Symmetry

The figure shown on the left is left-right symmetric as it is possible to fold the sheet of paper along a vertical line, drawn as a dashed line, and to cut the figure into two identical halves. The figure on the right is not left-right symmetric as it is impossible to find such a vertical line.

Write a program that determines whether a figure, drawn with dots, is left-right symmetric or not. The dots are all distinct.

Input 

The input consists of T test cases. The number of test cases T is given in the first line of the input file. The first line of each test case contains an integer N , where N ( 1N1, 000) is the number of dots in a figure. Each of the following N lines contains the x-coordinate and y-coordinate of a dot. Both x-coordinates and y-coordinates are integers between -10,000 and 10,000, both inclusive.

Output 

Print exactly one line for each test case. The line should contain `YES‘ if the figure is left-right symmetric. and `NO‘, otherwise.

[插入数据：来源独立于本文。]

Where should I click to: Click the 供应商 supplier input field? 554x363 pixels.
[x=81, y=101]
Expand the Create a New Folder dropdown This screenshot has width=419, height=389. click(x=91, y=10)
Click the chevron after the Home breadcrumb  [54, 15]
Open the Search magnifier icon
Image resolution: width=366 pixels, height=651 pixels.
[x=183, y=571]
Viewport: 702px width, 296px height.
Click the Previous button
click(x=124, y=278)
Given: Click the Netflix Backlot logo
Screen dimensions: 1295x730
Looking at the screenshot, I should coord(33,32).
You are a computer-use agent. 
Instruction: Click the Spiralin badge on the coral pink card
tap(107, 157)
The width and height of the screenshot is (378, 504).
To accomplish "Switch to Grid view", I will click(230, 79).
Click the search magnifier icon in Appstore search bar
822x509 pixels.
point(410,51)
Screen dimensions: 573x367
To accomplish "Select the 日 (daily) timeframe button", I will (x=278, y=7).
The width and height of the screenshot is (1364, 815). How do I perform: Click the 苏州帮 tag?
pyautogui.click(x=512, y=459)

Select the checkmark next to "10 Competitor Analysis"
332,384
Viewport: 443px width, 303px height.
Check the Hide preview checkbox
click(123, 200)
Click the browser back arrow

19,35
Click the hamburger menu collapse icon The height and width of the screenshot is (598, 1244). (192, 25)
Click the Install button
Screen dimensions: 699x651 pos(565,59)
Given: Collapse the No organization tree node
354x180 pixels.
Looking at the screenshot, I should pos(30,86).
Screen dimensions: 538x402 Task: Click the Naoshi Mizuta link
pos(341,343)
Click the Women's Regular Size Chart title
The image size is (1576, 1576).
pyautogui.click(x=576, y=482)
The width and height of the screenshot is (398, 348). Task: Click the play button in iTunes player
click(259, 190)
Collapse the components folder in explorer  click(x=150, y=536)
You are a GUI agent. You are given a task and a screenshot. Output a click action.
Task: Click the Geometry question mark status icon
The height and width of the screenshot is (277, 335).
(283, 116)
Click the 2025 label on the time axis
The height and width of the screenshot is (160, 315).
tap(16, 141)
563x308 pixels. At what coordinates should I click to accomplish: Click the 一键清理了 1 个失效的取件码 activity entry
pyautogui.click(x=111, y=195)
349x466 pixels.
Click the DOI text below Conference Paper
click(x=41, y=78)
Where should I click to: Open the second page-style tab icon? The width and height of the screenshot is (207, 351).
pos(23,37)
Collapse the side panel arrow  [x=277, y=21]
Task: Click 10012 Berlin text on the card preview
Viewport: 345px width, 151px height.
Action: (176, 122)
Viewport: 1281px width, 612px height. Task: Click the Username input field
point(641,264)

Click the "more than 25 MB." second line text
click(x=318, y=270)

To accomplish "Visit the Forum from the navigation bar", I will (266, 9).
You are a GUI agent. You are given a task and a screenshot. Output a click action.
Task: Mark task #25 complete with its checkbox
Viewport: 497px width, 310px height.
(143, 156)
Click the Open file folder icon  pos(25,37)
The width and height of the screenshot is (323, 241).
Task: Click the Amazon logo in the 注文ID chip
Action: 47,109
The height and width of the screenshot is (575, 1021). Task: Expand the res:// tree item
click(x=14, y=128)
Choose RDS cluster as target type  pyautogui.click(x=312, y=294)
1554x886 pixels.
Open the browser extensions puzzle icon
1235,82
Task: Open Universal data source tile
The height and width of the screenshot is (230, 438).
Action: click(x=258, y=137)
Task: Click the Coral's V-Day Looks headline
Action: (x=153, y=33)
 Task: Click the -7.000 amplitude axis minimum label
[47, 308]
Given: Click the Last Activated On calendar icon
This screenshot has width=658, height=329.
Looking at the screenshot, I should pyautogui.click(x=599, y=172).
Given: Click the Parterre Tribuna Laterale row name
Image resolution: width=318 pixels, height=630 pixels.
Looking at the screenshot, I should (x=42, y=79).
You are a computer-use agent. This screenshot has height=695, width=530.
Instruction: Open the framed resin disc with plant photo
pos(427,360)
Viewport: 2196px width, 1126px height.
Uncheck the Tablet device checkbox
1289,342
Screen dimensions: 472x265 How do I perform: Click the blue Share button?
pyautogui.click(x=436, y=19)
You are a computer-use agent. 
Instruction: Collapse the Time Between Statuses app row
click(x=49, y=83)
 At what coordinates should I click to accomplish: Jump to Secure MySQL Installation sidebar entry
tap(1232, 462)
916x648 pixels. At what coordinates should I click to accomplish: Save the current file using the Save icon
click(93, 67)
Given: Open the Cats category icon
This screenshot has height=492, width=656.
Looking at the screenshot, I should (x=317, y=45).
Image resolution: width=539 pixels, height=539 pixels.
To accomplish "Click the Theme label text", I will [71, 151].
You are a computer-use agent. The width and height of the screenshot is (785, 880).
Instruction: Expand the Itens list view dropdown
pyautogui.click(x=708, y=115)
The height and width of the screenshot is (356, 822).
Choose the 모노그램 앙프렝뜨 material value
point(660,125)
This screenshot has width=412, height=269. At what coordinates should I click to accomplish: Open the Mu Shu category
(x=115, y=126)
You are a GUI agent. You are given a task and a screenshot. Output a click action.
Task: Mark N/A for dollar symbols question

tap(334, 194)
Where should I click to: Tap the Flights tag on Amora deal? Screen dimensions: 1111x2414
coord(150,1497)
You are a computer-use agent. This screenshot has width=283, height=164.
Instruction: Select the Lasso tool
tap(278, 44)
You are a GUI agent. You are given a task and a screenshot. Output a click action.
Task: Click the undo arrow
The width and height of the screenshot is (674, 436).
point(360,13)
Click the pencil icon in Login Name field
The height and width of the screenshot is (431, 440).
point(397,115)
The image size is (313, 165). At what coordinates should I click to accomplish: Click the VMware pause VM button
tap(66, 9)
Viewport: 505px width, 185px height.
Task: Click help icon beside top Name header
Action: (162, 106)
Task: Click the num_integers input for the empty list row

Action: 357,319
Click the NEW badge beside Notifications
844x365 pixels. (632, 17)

The following shows sample input and output for three test cases.

Sample Input 

3                                            
5                                            
-2 5                                         
0 0 
6 5 
4 0 
2 3 
4 
2 3 
0 4 
4 0 
0 0 
4 
5 14 
6 10
5 10 
6 14

Sample Output 

YES 
NO 
YES


题意：
给出一张图，图上有一些点，你要做的就是找到一条线可以将这些点对称分开，如果能找到，输出yes，找不到输出no


思路：
最重要的一句“The figure on the right is not left-right symmetric as it is impossible to find such a vertical line”，vertical说明只需要垂直的竖线，那就好办多l
首先随便找到处于同一行的对称两点，通过它们求出中点，那么这条线就找到了。
然后枚举判断每一行的对称点到这条线的距离是否相等，如果不相等，马上break掉，输出no。
然后考虑数据结构，因为处在同一行的点你不知道会有多少，所以使用不定长数组vector会比较方便
再想到如果仅仅就以y为vector数组的下标，后面的枚举会不好进行，所以只需要开一个数组记录一下就好了，y的值是什么并不重要。
还有就是为了找到同一行对称两点，应该对那一行先排一下序，然后就好找了


代码：

#include"iostream"
#include"algorithm"
#include"cstring"
#include"vector"
using namespace std;
const int maxn=10000+10;
int a[10000+10000+10];
int main()
{
    int t,n;
    cin>>t;
    while(t--)
    {
       int x,y,mid,top,flag;
       cin>>n;
       top=1;                           //top不能为0，因为if(!a[y]) a[y]=top++;
       flag=0;
       memset(a,0,sizeof(a));       
       vector<int> pile[maxn];     //这里不应该放在别处，每次输入n后都应该有一个全新的vector，以免受到上一次输入的影响
       for(int i=0;i<n;i++)
       {
       cin>>x>>y;
       y+=10000;
       if(!a[y]) a[y]=top++;
       pile[a[y]].push_back(x);
       }
       sort(pile[1].begin(),pile[1].end());
       mid=(pile[1][pile[1].size()-1]+pile[1][0])/2;
       for(int j=1;j<top;j++)
       {
           sort(pile[j].begin(),pile[j].end());
           for(int k=0;k<pile[j].size();k++)
           if((pile[j][k]+pile[j][pile[j].size()-1-k])/2!=mid)
           flag=1;
          if(flag==1) break;
       }
       if(flag==1)
       {
           cout<<"NO"<<endl;
       }
       else
       cout<<"YES"<<endl;
    }
    return 0;
}